[YOUR TASK] Copy out the Cape Times piece on South Africa's drug problem below, word for word and in full.

[SELECTED EXCERPT]
= = = =

Pubdate: Mon, 27 Jul 2015
Source: Cape Times (South Africa)
Copyright: 2015 Cape Times


IN ONE of several multimillion-rand drug busts in the country last 
week, a mandrax laboratory in the Ekurhuleni town of Nigel 
illustrates the magnitude of the drug problem we face.

Police, responding to an arson complaint at a disused church building 
on a smallholding, found the chemicals used to manufacture the drug. 
Three suspects were arrested and chemicals worth up to R30 million 
were confiscated.

It is a fact that drugs are a major driver of our soaring crime rate, 
particularly among the poor and unemployed.

Previous figures the police have published show that drug abuse 
accounts for 60 percent of all crimes.

According to the South African Depression and Anxiety Group, which 
among others provides counselling services to addicts, illegal drug 
use in South Africa is double the world norm.

Some of the widely available and abused drugs include heroin, dagga, 
methamphetamines and cocaine.

Another increasingly popular drug is nyaope - a highly addictive 
cocktail of marijuana, heroin, rat poison and other bizarre 
additives. This has become a drug of choice for young drug users 
because it's cheap and easily accessible.

South Africa, the largest illegal drug market in sub-Saharan Africa, 
is an attractive market for drug traffickers.

Widespread and severe poverty levels, rapid urbanisation, a decline 
of traditional and social relationships and porous borders are 
excellent conditions for this problem to fester.

Our expanding trade links with other parts of the world, such as 
Asia, Europe and the Americas, are a magnet to traffickers.

While authorities regularly catch drug smugglers at ports of entry, 
this capacity must be expanded. Internally, intelligence should be 
ramped up to make it tougher for criminal rings.

The community must also play its part in informing on suspects. To 
overcome this foe it must be all hands on deck. The state is 
currently probing the legalisation of "medicinal" dagga, at the 
request of the now late MP Mario Oriani-Ambrosini.

Unable to continue taking the pain as a terminal lung cancer 
sufferer, he played Verdi's at dawn last August 16 in Hout Bay, took 
a gun and ended his suffering.

This must never be allowed to happen again.

= = = =

[LISTED ENTRIES]
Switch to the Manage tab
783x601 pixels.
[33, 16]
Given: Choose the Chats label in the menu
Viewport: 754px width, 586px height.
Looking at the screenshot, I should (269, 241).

= = = =

[TASK ANSWER]
Pubdate: Mon, 27 Jul 2015
Source: Cape Times (South Africa)
Copyright: 2015 Cape Times


IN ONE of several multimillion-rand drug busts in the country last 
week, a mandrax laboratory in the Ekurhuleni town of Nigel 
illustrates the magnitude of the drug problem we face.

Police, responding to an arson complaint at a disused church building 
on a smallholding, found the chemicals used to manufacture the drug. 
Three suspects were arrested and chemicals worth up to R30 million 
were confiscated.

It is a fact that drugs are a major driver of our soaring crime rate, 
particularly among the poor and unemployed.

Previous figures the police have published show that drug abuse 
accounts for 60 percent of all crimes.

According to the South African Depression and Anxiety Group, which 
among others provides counselling services to addicts, illegal drug 
use in South Africa is double the world norm.

Some of the widely available and abused drugs include heroin, dagga, 
methamphetamines and cocaine.

Another increasingly popular drug is nyaope - a highly addictive 
cocktail of marijuana, heroin, rat poison and other bizarre 
additives. This has become a drug of choice for young drug users 
because it's cheap and easily accessible.

South Africa, the largest illegal drug market in sub-Saharan Africa, 
is an attractive market for drug traffickers.

Widespread and severe poverty levels, rapid urbanisation, a decline 
of traditional and social relationships and porous borders are 
excellent conditions for this problem to fester.

Our expanding trade links with other parts of the world, such as 
Asia, Europe and the Americas, are a magnet to traffickers.

While authorities regularly catch drug smugglers at ports of entry, 
this capacity must be expanded. Internally, intelligence should be 
ramped up to make it tougher for criminal rings.

The community must also play its part in informing on suspects. To 
overcome this foe it must be all hands on deck. The state is 
currently probing the legalisation of "medicinal" dagga, at the 
request of the now late MP Mario Oriani-Ambrosini.

Unable to continue taking the pain as a terminal lung cancer 
sufferer, he played Verdi's at dawn last August 16 in Hout Bay, took 
a gun and ended his suffering.

This must never be allowed to happen again.